What is required — Every line from the one with "computer (63, 2069)" to the one with "monkey (144, 2235)", including those two, is to be copied exactly; all other lines of the entries below are left out.

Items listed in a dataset
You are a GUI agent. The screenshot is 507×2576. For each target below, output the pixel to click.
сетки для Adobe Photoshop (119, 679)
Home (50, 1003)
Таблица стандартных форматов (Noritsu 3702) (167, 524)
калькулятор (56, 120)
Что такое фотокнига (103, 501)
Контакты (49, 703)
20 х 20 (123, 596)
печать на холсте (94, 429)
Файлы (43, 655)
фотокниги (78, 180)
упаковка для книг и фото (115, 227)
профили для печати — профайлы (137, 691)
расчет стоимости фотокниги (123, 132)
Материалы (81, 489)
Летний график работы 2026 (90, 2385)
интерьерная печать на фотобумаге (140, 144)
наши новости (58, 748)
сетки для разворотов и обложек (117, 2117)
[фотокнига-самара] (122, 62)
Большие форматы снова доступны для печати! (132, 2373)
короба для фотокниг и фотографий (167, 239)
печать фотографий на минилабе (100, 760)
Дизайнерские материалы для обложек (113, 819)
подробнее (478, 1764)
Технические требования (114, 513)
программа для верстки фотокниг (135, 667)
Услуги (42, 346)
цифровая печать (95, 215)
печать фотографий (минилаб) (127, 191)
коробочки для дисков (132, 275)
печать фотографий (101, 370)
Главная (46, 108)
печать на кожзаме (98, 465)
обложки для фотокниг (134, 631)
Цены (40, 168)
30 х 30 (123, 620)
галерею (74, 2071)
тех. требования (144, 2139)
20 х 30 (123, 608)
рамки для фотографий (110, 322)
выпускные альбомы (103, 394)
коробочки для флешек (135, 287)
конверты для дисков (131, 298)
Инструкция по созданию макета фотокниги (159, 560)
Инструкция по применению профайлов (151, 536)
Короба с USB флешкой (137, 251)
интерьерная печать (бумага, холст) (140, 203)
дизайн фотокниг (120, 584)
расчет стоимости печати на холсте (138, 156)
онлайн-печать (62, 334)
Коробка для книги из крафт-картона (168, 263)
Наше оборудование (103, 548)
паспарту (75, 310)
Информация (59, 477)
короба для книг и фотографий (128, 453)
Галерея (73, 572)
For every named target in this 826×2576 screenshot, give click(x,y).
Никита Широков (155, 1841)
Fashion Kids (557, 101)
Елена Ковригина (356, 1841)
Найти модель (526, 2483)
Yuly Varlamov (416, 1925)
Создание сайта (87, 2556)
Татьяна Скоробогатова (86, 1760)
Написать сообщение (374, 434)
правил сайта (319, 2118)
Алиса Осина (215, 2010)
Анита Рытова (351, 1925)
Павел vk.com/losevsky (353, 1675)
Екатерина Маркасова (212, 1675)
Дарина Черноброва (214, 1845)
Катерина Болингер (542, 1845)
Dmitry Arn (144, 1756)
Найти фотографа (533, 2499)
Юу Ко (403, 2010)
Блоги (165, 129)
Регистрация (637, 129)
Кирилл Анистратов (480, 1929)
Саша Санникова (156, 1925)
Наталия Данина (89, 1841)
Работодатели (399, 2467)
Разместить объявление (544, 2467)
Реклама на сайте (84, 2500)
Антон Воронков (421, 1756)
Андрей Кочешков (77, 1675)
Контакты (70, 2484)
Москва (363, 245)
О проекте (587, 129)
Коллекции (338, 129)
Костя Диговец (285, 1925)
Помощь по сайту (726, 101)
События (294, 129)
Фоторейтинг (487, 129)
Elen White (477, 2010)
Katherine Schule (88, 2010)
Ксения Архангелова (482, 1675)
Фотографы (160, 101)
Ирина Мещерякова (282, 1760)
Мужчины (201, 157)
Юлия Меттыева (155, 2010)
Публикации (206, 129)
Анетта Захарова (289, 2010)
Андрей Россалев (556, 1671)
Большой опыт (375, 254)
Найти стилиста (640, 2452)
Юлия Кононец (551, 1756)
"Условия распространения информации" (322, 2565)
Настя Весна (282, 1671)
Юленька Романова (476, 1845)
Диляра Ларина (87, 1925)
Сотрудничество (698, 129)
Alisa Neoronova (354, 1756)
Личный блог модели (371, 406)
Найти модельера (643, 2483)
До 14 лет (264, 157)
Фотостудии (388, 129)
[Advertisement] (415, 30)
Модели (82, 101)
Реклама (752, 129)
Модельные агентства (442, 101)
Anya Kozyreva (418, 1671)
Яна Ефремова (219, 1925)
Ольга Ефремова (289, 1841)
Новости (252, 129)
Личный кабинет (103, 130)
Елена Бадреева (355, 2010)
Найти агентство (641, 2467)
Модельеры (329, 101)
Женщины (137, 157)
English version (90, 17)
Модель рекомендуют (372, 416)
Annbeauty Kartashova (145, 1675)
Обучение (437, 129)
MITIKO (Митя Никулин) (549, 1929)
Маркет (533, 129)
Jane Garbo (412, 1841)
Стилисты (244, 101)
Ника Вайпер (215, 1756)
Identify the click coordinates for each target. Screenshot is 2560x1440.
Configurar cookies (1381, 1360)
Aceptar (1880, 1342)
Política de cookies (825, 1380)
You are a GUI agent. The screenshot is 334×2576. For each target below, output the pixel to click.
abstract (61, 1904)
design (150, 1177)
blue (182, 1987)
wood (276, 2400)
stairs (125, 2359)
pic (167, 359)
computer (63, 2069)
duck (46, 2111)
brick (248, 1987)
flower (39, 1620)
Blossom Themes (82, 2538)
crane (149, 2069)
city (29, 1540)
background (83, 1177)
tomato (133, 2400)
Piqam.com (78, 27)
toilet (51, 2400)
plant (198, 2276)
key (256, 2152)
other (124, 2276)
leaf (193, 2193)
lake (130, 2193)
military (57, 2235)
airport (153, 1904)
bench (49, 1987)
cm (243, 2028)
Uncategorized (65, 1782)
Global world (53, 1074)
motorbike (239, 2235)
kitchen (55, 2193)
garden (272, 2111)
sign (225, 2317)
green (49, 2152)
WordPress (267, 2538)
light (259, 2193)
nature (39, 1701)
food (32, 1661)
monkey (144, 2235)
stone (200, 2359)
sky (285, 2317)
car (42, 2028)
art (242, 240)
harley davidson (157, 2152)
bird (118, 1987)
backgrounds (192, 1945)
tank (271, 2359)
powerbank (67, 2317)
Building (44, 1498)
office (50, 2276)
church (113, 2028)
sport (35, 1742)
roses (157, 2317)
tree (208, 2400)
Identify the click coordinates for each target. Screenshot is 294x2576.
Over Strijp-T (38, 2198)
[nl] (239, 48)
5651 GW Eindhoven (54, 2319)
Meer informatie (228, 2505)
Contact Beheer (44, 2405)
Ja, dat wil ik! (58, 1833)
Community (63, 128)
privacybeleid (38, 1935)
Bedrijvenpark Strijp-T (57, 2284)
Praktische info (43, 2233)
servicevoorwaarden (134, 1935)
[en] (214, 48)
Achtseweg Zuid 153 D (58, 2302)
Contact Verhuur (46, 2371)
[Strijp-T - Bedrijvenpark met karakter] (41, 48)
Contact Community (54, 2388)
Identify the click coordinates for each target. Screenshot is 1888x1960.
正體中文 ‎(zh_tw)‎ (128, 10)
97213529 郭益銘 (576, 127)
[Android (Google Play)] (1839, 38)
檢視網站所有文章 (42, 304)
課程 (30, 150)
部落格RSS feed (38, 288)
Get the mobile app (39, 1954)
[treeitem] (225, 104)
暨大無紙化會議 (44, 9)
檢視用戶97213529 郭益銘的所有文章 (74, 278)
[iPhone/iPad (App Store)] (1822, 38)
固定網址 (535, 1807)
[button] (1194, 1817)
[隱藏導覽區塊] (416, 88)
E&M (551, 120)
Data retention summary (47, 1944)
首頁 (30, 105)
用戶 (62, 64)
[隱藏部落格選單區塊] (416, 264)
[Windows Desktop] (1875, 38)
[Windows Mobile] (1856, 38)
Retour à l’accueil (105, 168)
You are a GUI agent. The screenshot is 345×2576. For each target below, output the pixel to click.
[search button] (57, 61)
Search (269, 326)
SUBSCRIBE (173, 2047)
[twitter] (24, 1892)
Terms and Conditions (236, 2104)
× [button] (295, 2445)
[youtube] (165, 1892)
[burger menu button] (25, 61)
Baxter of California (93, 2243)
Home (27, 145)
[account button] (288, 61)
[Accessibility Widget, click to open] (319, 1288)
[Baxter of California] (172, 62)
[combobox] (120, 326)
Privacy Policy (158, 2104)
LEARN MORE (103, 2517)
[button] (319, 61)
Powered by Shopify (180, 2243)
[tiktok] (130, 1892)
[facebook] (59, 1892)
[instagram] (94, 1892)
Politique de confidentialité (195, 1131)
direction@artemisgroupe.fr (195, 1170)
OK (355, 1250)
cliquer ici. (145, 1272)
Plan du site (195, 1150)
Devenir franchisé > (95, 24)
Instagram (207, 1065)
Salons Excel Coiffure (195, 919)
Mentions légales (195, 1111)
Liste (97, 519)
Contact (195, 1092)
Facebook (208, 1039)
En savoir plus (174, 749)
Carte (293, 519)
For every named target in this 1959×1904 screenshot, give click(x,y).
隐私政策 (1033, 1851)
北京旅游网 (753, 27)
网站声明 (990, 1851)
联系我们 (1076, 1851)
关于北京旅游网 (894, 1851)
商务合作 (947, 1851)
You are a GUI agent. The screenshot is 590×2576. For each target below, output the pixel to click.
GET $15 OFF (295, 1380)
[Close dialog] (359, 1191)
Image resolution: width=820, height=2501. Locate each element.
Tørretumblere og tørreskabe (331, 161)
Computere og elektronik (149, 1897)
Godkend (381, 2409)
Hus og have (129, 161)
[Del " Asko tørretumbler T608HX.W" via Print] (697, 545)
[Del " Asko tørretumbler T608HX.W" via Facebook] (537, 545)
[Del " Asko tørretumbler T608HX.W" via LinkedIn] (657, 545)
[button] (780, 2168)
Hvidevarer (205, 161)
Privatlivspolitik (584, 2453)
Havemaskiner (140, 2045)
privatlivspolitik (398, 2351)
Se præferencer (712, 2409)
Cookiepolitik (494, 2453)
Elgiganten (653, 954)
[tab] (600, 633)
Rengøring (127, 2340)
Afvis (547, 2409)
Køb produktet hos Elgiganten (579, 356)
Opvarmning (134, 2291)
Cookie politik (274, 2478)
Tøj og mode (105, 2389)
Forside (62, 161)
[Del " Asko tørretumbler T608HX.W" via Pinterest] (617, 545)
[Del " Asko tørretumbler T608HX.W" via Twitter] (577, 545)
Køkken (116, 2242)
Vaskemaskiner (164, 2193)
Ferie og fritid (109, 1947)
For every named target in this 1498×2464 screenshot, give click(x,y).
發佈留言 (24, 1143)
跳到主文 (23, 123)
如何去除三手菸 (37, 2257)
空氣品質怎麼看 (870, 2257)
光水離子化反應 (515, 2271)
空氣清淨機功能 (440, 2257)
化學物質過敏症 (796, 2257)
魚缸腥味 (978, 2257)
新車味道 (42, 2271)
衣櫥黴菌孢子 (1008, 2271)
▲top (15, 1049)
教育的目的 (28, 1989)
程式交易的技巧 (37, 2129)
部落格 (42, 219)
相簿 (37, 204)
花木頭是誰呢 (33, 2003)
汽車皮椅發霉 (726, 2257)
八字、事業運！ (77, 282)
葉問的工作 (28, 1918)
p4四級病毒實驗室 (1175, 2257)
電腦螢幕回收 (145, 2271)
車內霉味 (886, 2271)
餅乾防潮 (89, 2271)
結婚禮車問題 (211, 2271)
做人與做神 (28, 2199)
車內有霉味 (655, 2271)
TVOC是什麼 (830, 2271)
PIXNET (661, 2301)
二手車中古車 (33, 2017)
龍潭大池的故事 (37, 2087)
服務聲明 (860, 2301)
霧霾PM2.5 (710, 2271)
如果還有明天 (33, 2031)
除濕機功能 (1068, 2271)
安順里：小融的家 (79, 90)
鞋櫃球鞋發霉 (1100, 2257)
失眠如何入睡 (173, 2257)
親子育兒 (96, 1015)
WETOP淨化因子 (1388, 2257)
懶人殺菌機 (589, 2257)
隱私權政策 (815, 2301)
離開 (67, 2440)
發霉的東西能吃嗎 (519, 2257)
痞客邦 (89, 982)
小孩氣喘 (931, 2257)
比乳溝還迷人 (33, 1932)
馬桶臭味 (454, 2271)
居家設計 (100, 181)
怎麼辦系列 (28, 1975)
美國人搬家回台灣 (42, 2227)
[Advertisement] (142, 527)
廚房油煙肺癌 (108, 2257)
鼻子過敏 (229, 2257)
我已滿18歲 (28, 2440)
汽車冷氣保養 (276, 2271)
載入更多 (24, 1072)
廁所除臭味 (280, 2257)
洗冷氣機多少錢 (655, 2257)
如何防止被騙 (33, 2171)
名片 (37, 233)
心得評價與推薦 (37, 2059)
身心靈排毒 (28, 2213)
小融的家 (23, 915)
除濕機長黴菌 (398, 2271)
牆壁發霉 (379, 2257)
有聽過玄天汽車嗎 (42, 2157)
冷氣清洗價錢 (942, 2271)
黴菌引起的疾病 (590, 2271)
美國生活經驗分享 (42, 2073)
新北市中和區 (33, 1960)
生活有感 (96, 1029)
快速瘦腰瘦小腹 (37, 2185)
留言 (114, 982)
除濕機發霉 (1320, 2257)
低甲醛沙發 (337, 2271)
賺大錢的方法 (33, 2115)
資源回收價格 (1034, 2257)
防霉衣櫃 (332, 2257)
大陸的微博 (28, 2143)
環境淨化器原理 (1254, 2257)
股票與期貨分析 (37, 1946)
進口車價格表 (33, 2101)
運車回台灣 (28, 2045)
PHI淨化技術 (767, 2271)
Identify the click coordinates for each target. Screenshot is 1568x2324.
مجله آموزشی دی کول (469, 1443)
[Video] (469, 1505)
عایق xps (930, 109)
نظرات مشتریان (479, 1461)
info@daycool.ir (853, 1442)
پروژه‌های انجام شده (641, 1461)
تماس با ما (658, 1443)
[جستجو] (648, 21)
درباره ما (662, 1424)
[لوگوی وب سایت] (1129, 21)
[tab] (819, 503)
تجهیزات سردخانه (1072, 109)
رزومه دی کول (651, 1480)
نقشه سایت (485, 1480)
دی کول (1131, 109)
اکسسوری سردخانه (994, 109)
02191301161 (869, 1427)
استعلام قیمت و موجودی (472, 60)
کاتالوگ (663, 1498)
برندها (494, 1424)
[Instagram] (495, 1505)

Finished exercise —
computer (63, 2069)
duck (46, 2111)
brick (248, 1987)
flower (39, 1620)
Blossom Themes (82, 2538)
crane (149, 2069)
city (29, 1540)
background (83, 1177)
tomato (133, 2400)
Piqam.com (78, 27)
toilet (51, 2400)
plant (198, 2276)
key (256, 2152)
other (124, 2276)
leaf (193, 2193)
lake (130, 2193)
military (57, 2235)
airport (153, 1904)
bench (49, 1987)
cm (243, 2028)
Uncategorized (65, 1782)
Global world (53, 1074)
motorbike (239, 2235)
kitchen (55, 2193)
garden (272, 2111)
sign (225, 2317)
green (49, 2152)
WordPress (267, 2538)
light (259, 2193)
nature (39, 1701)
food (32, 1661)
monkey (144, 2235)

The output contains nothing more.